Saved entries
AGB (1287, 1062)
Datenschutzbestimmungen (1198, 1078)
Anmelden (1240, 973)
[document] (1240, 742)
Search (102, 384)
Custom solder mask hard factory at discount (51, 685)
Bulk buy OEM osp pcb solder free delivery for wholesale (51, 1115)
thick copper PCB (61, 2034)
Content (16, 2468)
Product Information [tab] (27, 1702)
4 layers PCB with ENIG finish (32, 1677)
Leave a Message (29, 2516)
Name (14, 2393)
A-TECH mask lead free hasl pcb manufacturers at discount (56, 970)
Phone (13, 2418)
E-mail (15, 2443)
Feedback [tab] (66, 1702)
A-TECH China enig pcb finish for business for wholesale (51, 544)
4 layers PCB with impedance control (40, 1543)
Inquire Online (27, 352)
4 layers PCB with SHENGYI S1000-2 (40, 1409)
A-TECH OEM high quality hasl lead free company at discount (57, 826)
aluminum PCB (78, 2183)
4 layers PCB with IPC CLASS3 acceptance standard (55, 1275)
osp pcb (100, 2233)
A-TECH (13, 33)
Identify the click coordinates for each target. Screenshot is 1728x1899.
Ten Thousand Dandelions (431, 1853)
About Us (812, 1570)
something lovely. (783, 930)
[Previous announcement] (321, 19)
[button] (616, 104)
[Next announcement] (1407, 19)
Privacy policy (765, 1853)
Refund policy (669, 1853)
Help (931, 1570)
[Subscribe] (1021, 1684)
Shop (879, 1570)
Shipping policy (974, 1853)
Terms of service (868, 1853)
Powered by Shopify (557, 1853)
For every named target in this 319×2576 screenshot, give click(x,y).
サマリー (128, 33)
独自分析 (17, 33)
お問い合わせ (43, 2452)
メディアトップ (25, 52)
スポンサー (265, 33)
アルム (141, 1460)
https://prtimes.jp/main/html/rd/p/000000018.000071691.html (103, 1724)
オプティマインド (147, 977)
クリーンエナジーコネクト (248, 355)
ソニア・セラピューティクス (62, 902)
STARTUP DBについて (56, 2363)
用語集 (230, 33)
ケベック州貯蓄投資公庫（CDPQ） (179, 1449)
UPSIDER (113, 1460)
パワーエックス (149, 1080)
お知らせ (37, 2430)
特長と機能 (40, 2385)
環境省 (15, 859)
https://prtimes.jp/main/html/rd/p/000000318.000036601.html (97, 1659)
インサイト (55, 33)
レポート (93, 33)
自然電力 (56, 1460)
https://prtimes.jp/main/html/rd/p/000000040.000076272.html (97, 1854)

What is needed:
Write out the data a second time, exactly the same.

Solution to this problem:
AGB (1287, 1062)
Datenschutzbestimmungen (1198, 1078)
Anmelden (1240, 973)
[document] (1240, 742)
Search (102, 384)
Custom solder mask hard factory at discount (51, 685)
Bulk buy OEM osp pcb solder free delivery for wholesale (51, 1115)
thick copper PCB (61, 2034)
Content (16, 2468)
Product Information [tab] (27, 1702)
4 layers PCB with ENIG finish (32, 1677)
Leave a Message (29, 2516)
Name (14, 2393)
A-TECH mask lead free hasl pcb manufacturers at discount (56, 970)
Phone (13, 2418)
E-mail (15, 2443)
Feedback [tab] (66, 1702)
A-TECH China enig pcb finish for business for wholesale (51, 544)
4 layers PCB with impedance control (40, 1543)
Inquire Online (27, 352)
4 layers PCB with SHENGYI S1000-2 (40, 1409)
A-TECH OEM high quality hasl lead free company at discount (57, 826)
aluminum PCB (78, 2183)
4 layers PCB with IPC CLASS3 acceptance standard (55, 1275)
osp pcb (100, 2233)
A-TECH (13, 33)
Identify the click coordinates for each target. Screenshot is 1728x1899.
Ten Thousand Dandelions (431, 1853)
About Us (812, 1570)
something lovely. (783, 930)
[Previous announcement] (321, 19)
[button] (616, 104)
[Next announcement] (1407, 19)
Privacy policy (765, 1853)
Refund policy (669, 1853)
Help (931, 1570)
[Subscribe] (1021, 1684)
Shop (879, 1570)
Shipping policy (974, 1853)
Terms of service (868, 1853)
Powered by Shopify (557, 1853)
For every named target in this 319×2576 screenshot, give click(x,y).
サマリー (128, 33)
独自分析 (17, 33)
お問い合わせ (43, 2452)
メディアトップ (25, 52)
スポンサー (265, 33)
アルム (141, 1460)
https://prtimes.jp/main/html/rd/p/000000018.000071691.html (103, 1724)
オプティマインド (147, 977)
クリーンエナジーコネクト (248, 355)
ソニア・セラピューティクス (62, 902)
STARTUP DBについて (56, 2363)
用語集 (230, 33)
ケベック州貯蓄投資公庫（CDPQ） (179, 1449)
UPSIDER (113, 1460)
パワーエックス (149, 1080)
お知らせ (37, 2430)
特長と機能 (40, 2385)
環境省 (15, 859)
https://prtimes.jp/main/html/rd/p/000000318.000036601.html (97, 1659)
インサイト (55, 33)
レポート (93, 33)
自然電力 (56, 1460)
https://prtimes.jp/main/html/rd/p/000000040.000076272.html (97, 1854)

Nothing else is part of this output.